Additionally, philanthropy can play a role in advancing efforts that will help fill gaps in the IRA and in the country’s climate efforts more broadly. For example, as discussed earlier, the IRA is expected to produce a 40% in reduction GHG emissions by 2030 — but this still falls short of the 50% to 52% in reductions needed for the United States to meet its Paris Agreement commitments. Even in the case of zero-emission transportation — arguably the largest suite of IRA investments — ambitious federal regulations are needed to meet climate goals for the sector. Philanthropy should continue to support the groups, movements, and communities that are looking at the IRA and beyond to help ensure the United States is on a clear path to meeting its commitments.

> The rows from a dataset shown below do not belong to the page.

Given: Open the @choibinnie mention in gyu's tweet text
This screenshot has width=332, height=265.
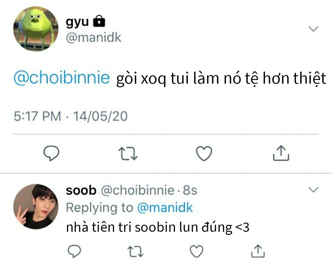Looking at the screenshot, I should [61, 78].
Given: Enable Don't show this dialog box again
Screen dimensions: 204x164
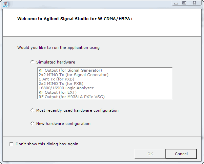Looking at the screenshot, I should pyautogui.click(x=12, y=144).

One emerging area of philanthropic collaboration, for example, involves addressing industrial emissions, where additional action offers the United States a path to get closer to achieving Paris targets.
Philanthropy can help address additional areas that are under-addressed by the IRA. For example, while the IRA includes historic investments to advance environmental justice, activists have argued that the provisions are insufficient, especially considering the bill also contains some concessions to the fossil fuel industry. These shortcomings are a call to action for philanthropy to prioritize the people most impacted by climate change.
Philanthropy must keep pushing forward
A year after its signing, it is important to celebrate the momentous achievement the IRA represents for climate action, the expansive efforts that made it possible, and the wide range of benefits it will bring to communities. It is also an opportunity for philanthropy to reflect on its role in supporting the movements, groups, and organizations that pushed for this historic legislation and whose work is reflected strongly in its policies.
Nonetheless, it is clear that philanthropy must support grantees’ efforts to help implement the emissions reduction potential inherent in the IRA, as well as push for additional climate actions needed to limit global temperature rise to 1.5° C and avoid the worst impacts of climate change.
The one-year anniversary of the historic IRA should be celebrated because it offers the United States its greatest opportunity ever to build a more just, equitable, and clean energy future for people and communities across the country. The apocalyptic wildfires in Maui this past week provide yet another horrifying and somber reminder that climate change is already a deadly reality for people and communities in the United States and around the world. It should serve as a motivator for philanthropy to build off of the momentum created by the IRA and to keep pushing for faster climate progress now.